Suriye’de ne çıkarı olduğu, kimden bahsettiğiniz ülkeye bağlı olarak değişir. Ama herkesin ilgilendiği bazı önemli konular var. Sovyetler Birliği’nin Tartus’ta bir üssü olduğunu ve Suriyelilerle çok yakın ilişkileri olduğunu unutmayalım. Bu onlara, güvenliklerini ilgilendiren değişik jeo-politik saiklerle Doğu Akdeniz’de tutunacakları bir yer sağlamıştı. Karadeniz’den gelen deniz trafiği Boğazlardan ve Doğu Akdeniz’den geçmek zorunda. Güneyde Süveyş Kanalı Türk Boğazları gibi önemli bir nokta. Dolayısıyla, Tartus’taki üssün Ruslar için ayrı bir stratejik önemi var. Ancak, bölgeye tek ilgi gösteren Ruslar değil: Suriye hem bölgesel hem de küresel oyuncuların Akdeniz’e erişimi için önemli bir emlak. Bugünlerde bu oyunculara Çin bile dahil oldu çünkü Tek Kuşak-Tek Yol projesinin önemli terminallerinden birinin de Suriye’de olması planlanıyor.
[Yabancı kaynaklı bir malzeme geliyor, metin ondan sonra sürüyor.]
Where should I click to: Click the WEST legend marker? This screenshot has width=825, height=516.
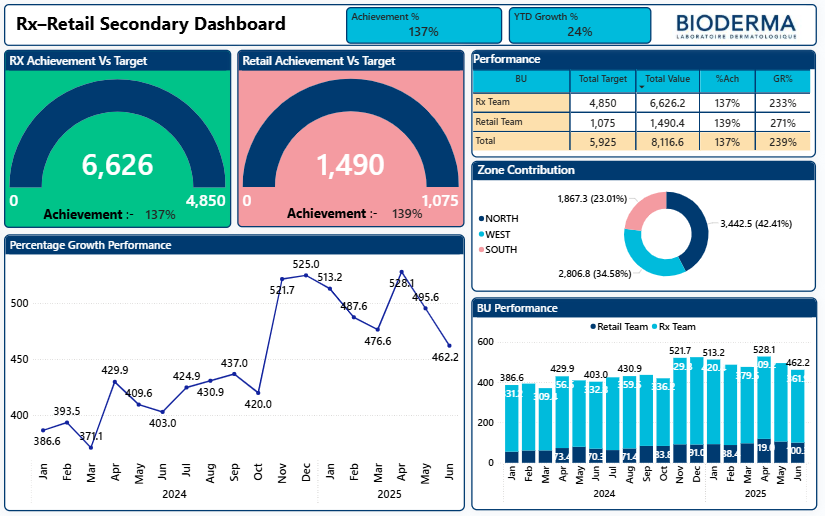(x=481, y=234)
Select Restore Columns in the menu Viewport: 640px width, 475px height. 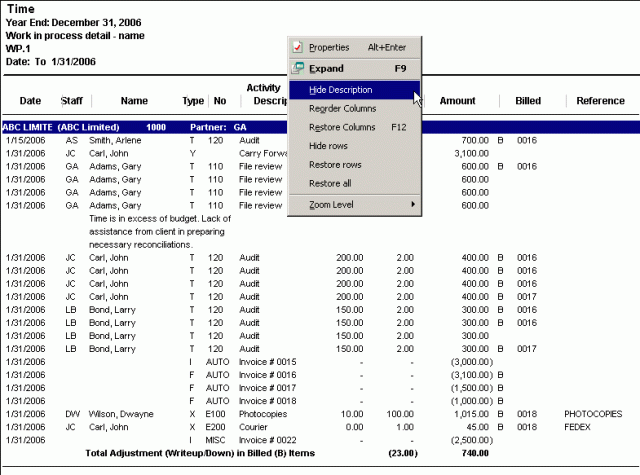(x=343, y=127)
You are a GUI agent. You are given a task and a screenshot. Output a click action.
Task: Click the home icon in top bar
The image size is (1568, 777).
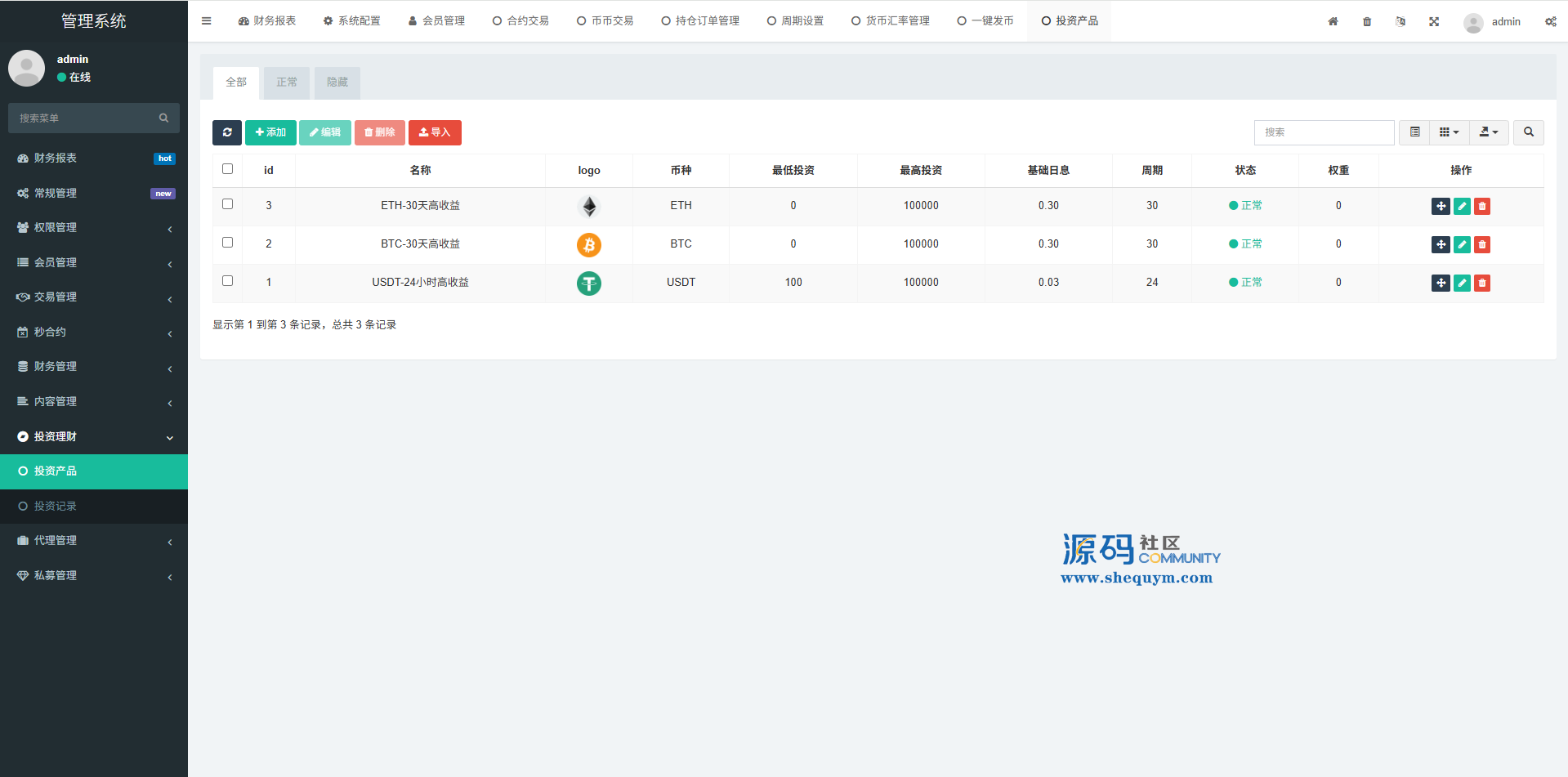[x=1333, y=21]
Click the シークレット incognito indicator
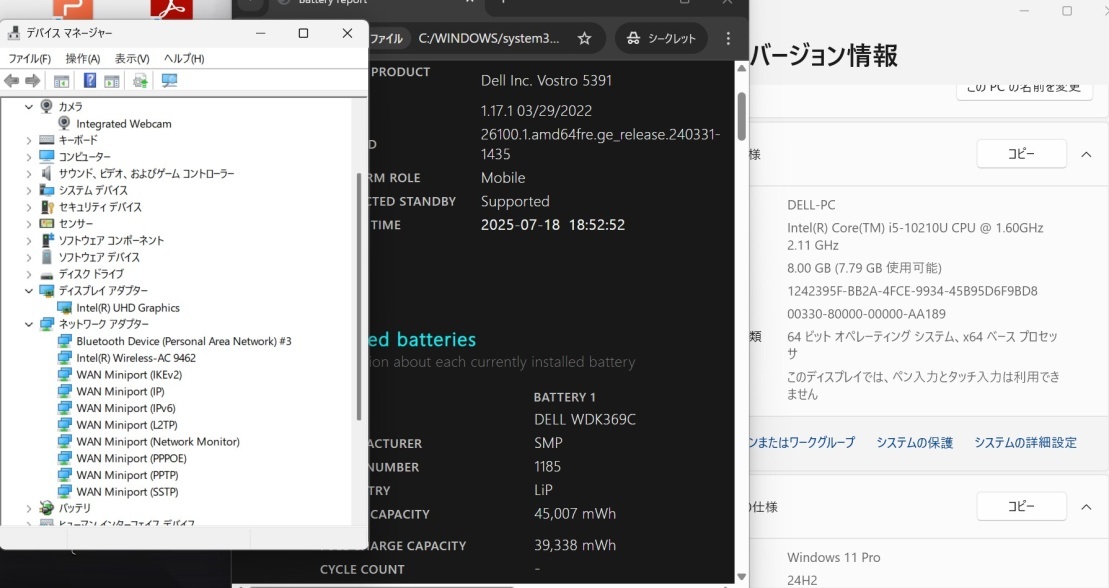Image resolution: width=1109 pixels, height=588 pixels. 661,39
Suriye’yi kimin ve nasıl yönettiği, doğusundaki petrol üreten ülkelerin güvenliğini de yakından ilgilendiriyor. Sonra, İran’ın bölgedeki mevcudiyetinin güçlenmesi kimse tarafından hoş karşılanmıyor. Suriye, ABD, Avrupa hatta Rusya için İran’ın Akdeniz’e ulaşmasına karşı bir bariyer görevi yapıyor. Zamanla ortaya diğer bazı önemli etkenler de çıktı. Örneğin, Doğu Akdeniz’de doğalgaz bulunması Suriye’nin önemini artırdı. Eğer İsrail gazı Türkiye üzerinden Avrupa’ya gönderilecekse – bu konuşulan bir ihtimal – muhtemelen boruların Suriye münhasır ekonomik bölgesinden geçmesi gerekecek.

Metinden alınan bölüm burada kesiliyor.